August 18th, 2006

The Eye of the Beholder

When I was little, I loved to read the labels on my Crayolas. It fascinated me that orange-yellow was a different color than yellow-orange, that the cornflower blue crayon looked so dark but colored so light. (And yes, I was the kind of kid who described things as “salmon pink.” Hey, it’s completely different from carnation, and miles away from my long-time fave, magenta. You don’t believe me, open a crayon box and see for yourself.)

 

It wasn’t long before I started wondering about other people’s perception of colors. I knew that my friends didn’t seem hung up on the differences between “green” and “yellow-green,” that many of them gave me baffled looks when I said something was really more “burnt sienna” than “raw umber.” (Guess they weren’t as into crayon labels as I was.) From there it was a short step to bigger questions, like: “When he looks at that turquoise house, is the color he sees the same color I see?

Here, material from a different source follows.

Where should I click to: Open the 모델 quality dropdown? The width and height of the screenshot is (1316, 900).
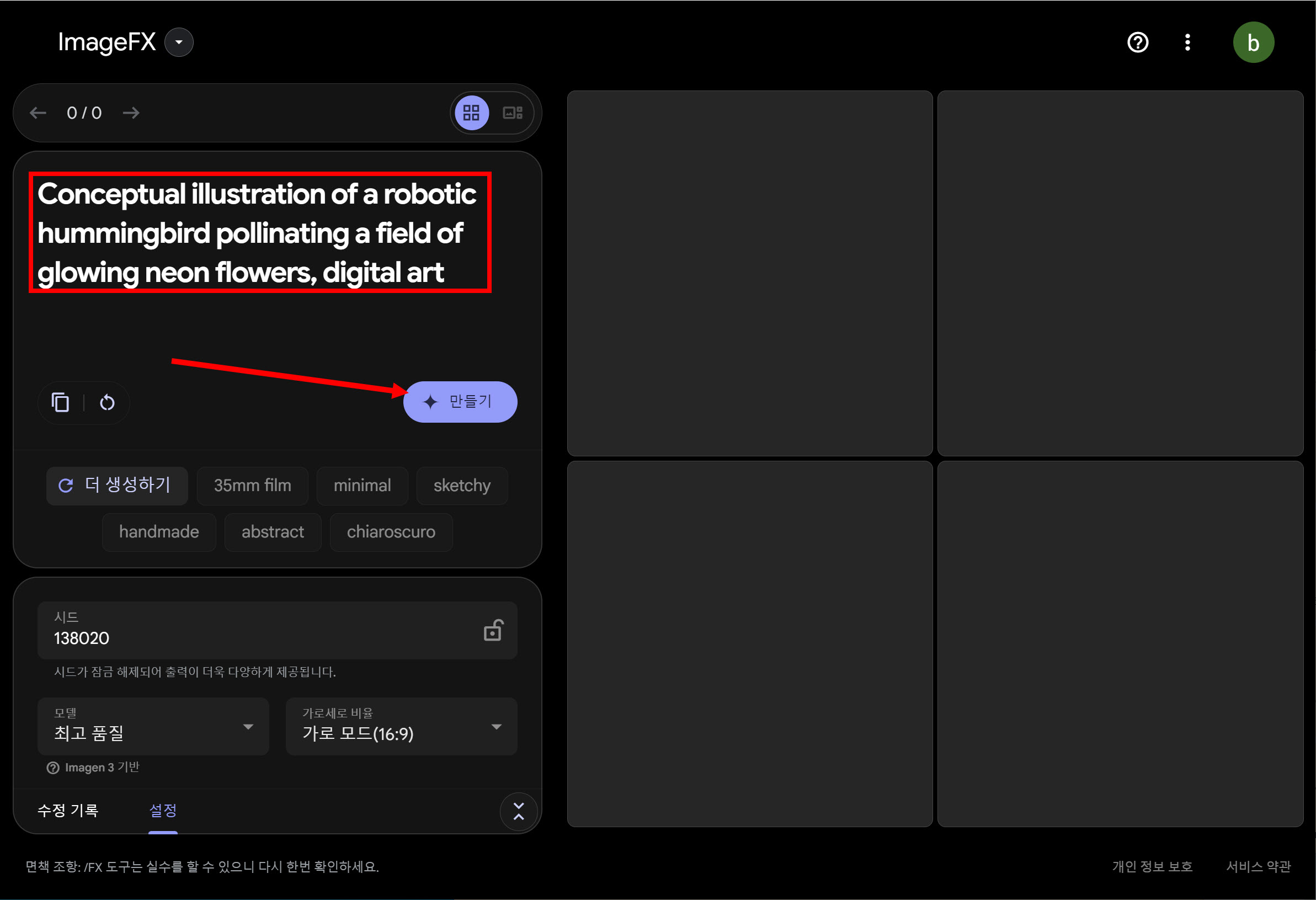153,727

When she hears the word ‘red,’ does she see the same color inside her mind that I see, or is the color she calls red really the color I call blue?”

 

I have ever had a philosophical bent. 

But nowadays I spend much more time thinking about the different ways people understand words. The way tone of voice can change a brusque statement into a thoughtful observation; the way a singer's style can turn innocuous sentences into an angry anti-relationship battle hymn; the way I’m often the only one laughing at remarks that the rest of the world should find completely hilarious—but obviously doesn’t. 

 

And there’s nothing we can do about it. What you see is what you understand, what you hear is what you remember—regardless of the artist’s or speaker’s intended meaning. Perception is everything.

 

In feature-writing, it doesn’t seem like such a big deal. After all, I’m already a step removed from the reality I’m trying to represent—I’m the first reader, in a sense, trying to understand the statements my interview subjects make to me. Then I mold those statements together with research and other interviewees' quotes and my own inimitable brilliance to create a story for the readers out there, each of whom interprets my interpretation in his own way.

 

It doesn’t bother me so much.

 

In fiction, though, it’s different. When I write the world I see inside my head, it’s pure Elisabeth, and should—obviously—be interpreted only as I intend it to be.

 

It’s not, of course, nor can it ever be. Honestly, when I re-read my writing sometimes even I don’t understand what I mean—so how can I expect readers out there to get it? 

 

The real answer is that I can’t.

 

But the answer I choose to use is “specificity.” If I choose exactly the right words, if I use the turns of phrase that most accurately describe the scenery, if my verbs (and, when necessary, adverbs—see previous entry) are clean and strong enough to depict the action—well, the readers will still see what they want to see and interpret it how they want to interpret it. But I can pretend that they have no choice but to see things my way.

 

Ah, fiction. It's not just good for reading—it's also great for denying reality!